Canacar, Mexico’s national trucking association, launched the first in a series of protests against foreign investment in Mexico's trucking industry yesterday morning, specifically focusing on Transportes EASO, a subsidiary of Memphis, Tenn.-based M.S. Carriers.

According to the Journal of Commerce, Canacar says the company is violating the North American Free Trade Agreement, which reserves domestic point-to-point hauling to Mexican companies.
The article said Canacar has stopped short of blocking major highways, which would be a federal crime, but allowed 500 truckers to demonstrate around highways in the Queretero, Puebla, Guadalajara, Saltillo, Monterrey, Manzanillo, Matamoros, Mazatlan and Ciudad Mante areas.
The truckers parked their rigs on highway shoulders with banners, periodically driving in groups at 15 mph. The protest continued until late morning.

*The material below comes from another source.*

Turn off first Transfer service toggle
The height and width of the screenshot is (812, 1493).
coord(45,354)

"Until now the authorities have not responded to our demands," a Canacar spokesman told the JoC. "If this continues, we will escalate protests in the next few days."
According to the Indianapolis Star, Canacar is accusing M.S. Carriers and other trucking companies of conniving with Mexican companies to make domestic shipments within Mexico -- a violation of NAFTA.

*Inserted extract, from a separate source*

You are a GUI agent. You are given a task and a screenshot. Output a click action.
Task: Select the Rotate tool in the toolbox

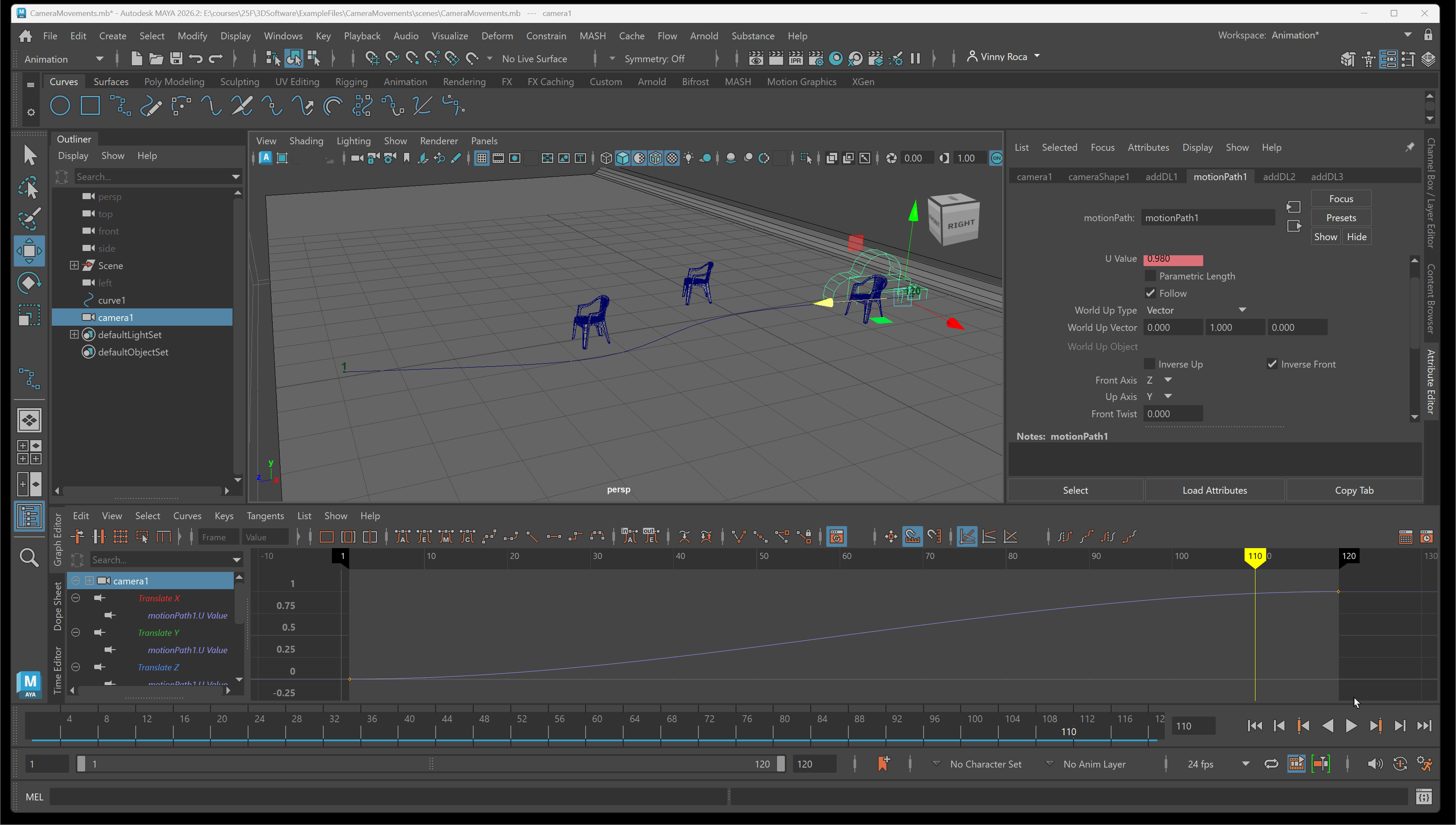(29, 283)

Mike Starnes, chairman of Memphis-based M.S Carriers. told the JoC that he didn’t know why Canacar was singling out his company.

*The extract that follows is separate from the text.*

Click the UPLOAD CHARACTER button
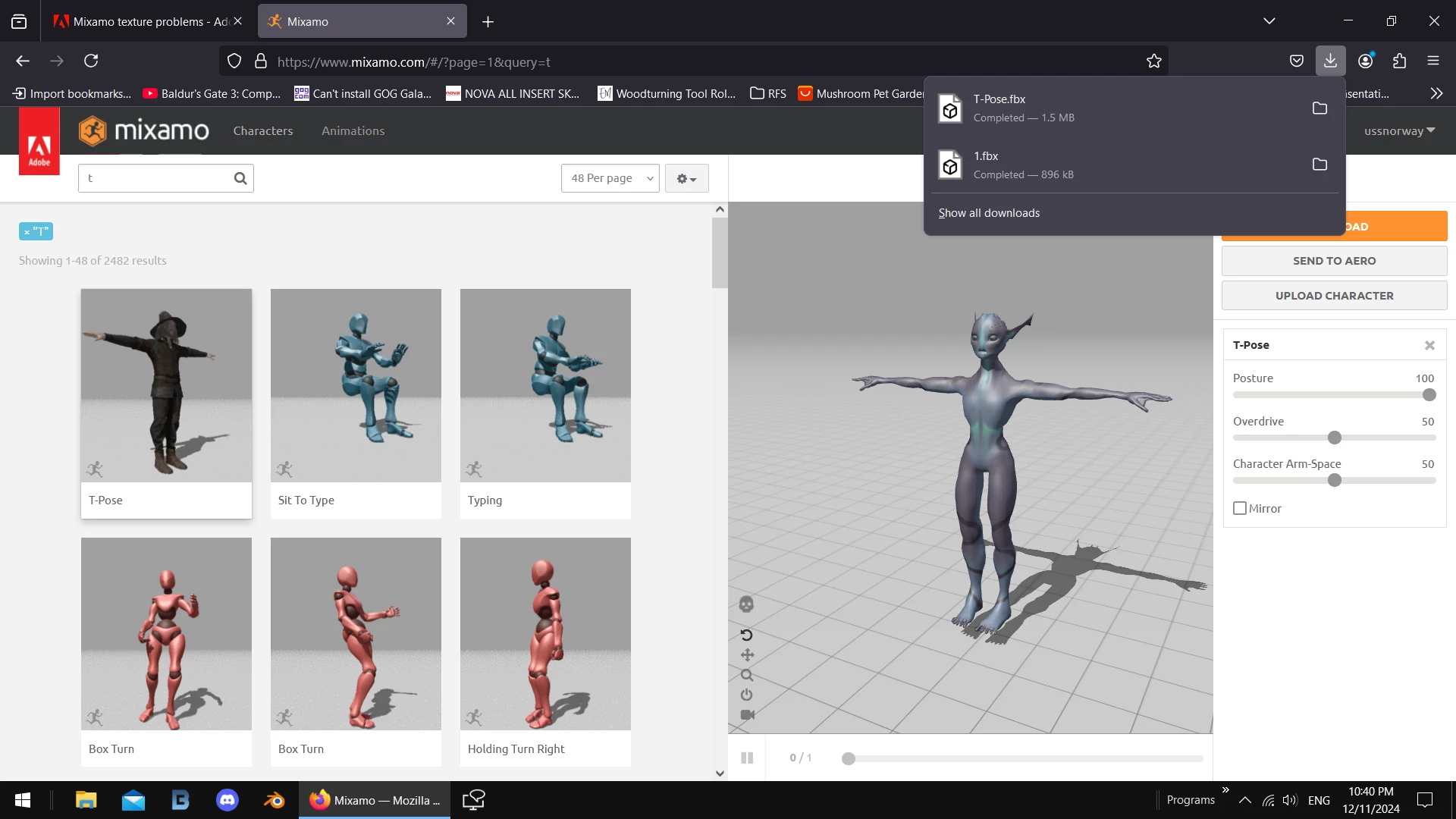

"This is totally a political issue," he said. "We've been audited by the government a couple of times, and our operations are totally legal, totally run by Mexicans."
However, Canacar is seeking the cancellation of EASO's operating permit as its primary demand.
Canacar also targeted Transportacion Maritima Mexicana and Femsa Logistica for violating NAFTA. Both companies have foreign investors. And according to the Star, Canacar is also focusing efforts on Celadon, an Indianapolis-based trucking company.
Celadon CEO Stephen Russell told the paper that none of the accusations were true. He said that the company does own an interest in Servicios de Transportacion Jaguar, which operates about 200 trucks, a fraction of Celadon's fleet of 2,300 tractors and 6,500 trailers.
But all of Jaguar's operations are international, running from Mexican cities to the U.S. border, or south to Central America, Russell says. "Celadon is in compliance," he insists.